SAMMAMISH, Wash. — BaroPace, Inc., a medical technology company dedicated to using blood pressure to regulate pacemakers for patients with heart failure with preserved ejection fraction and hypertension, announced today that it has received approval from the Central Drugs Standard Control Organisation (CDSCO) of India to conduct its clinical trial RelieveHFpEF-II in India.
RelieveHFpEF-II is a randomized, cross-over design, First-in-Human, Early Feasibility Study using the Company’s patent-pending real-time closed loop system, PressurePace, to regulate a cardiac pacemaker with the aim of improving exercise tolerance, sense of well-being, and blood pressure control for patients with heart failure with preserved ejection fraction (HFpEF) associated with hypertension, the most common form of heart failure. RelieveHFpEF-II represents a number of potential firsts, including studying: the first real-time closed loop pacemaker regulation system based upon blood pressure input, the capability for real-time patient interaction with the closed loop to optimize treatment, and demonstration of the safety and efficacy of real-time remote pacemaker programming. First patient enrollment is expected July 2023.

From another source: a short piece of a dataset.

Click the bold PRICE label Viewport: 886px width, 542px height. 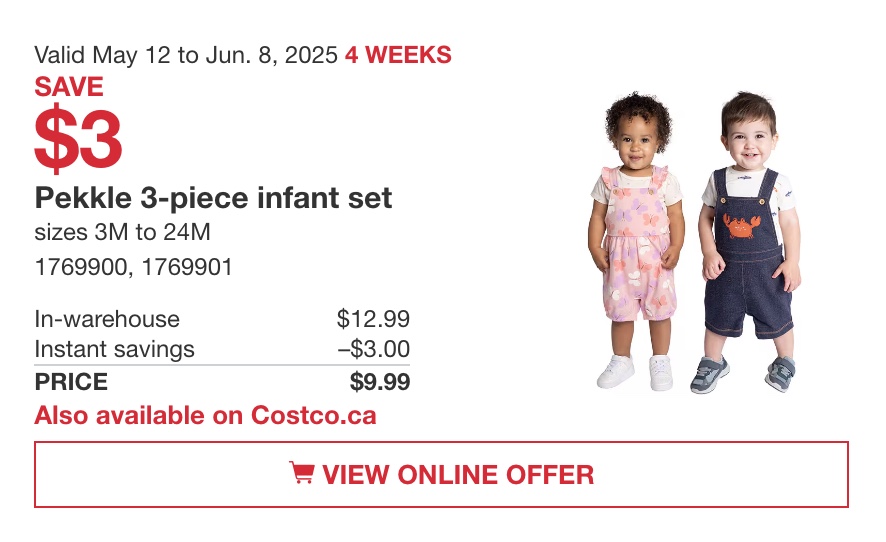(71, 381)
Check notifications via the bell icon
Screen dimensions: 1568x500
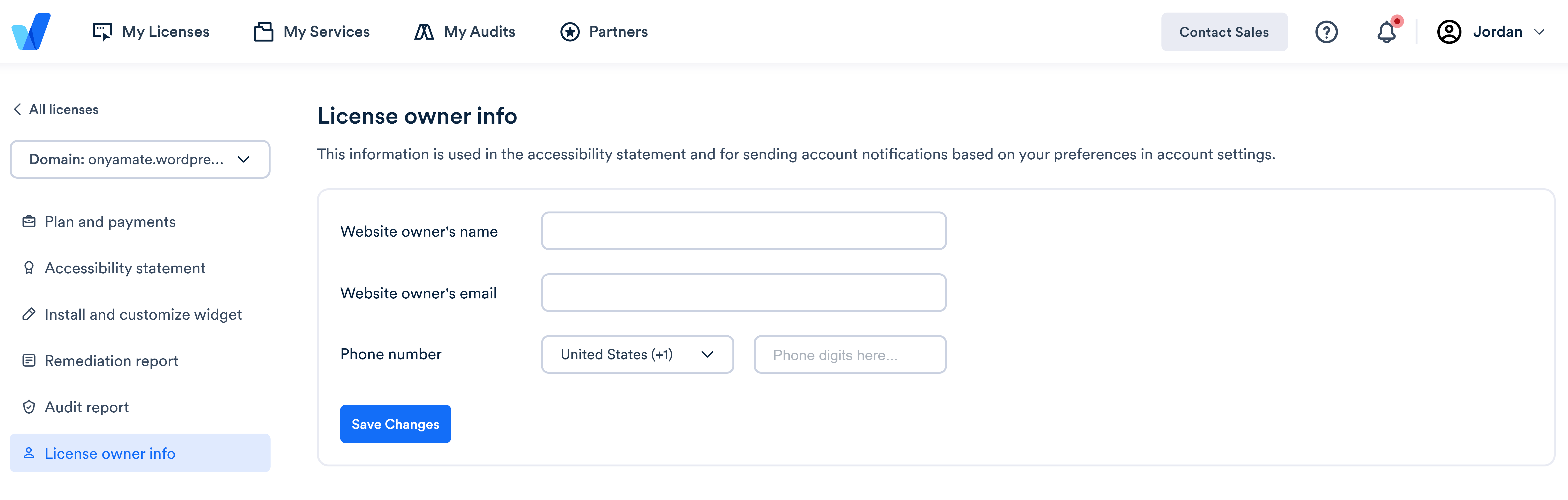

“The relationship between heart rate and blood pressure has been known for 200 years but, until now, pacemakers have been blind to it and other important physiologic parameters,” said Michael Burnam MD, founder and CEO of BaroPace. “The ability to regulate pacemakers in real-time based on blood pressure and the patient’s real-time, symptom-based input could usher in a new age of automated implantable cardiac device control.”
Michael Coyle, board member of BaroPace and long-time senior executive in the Global Cardiac Rhythm Management Industry said, “What is intuitively appealing about the BaroPace method of cardiac pacing is its use of the patient’s own hemodynamics to optimize pacemaker rate settings. This is very novel compared to the way pacing rates have been programmed previously.”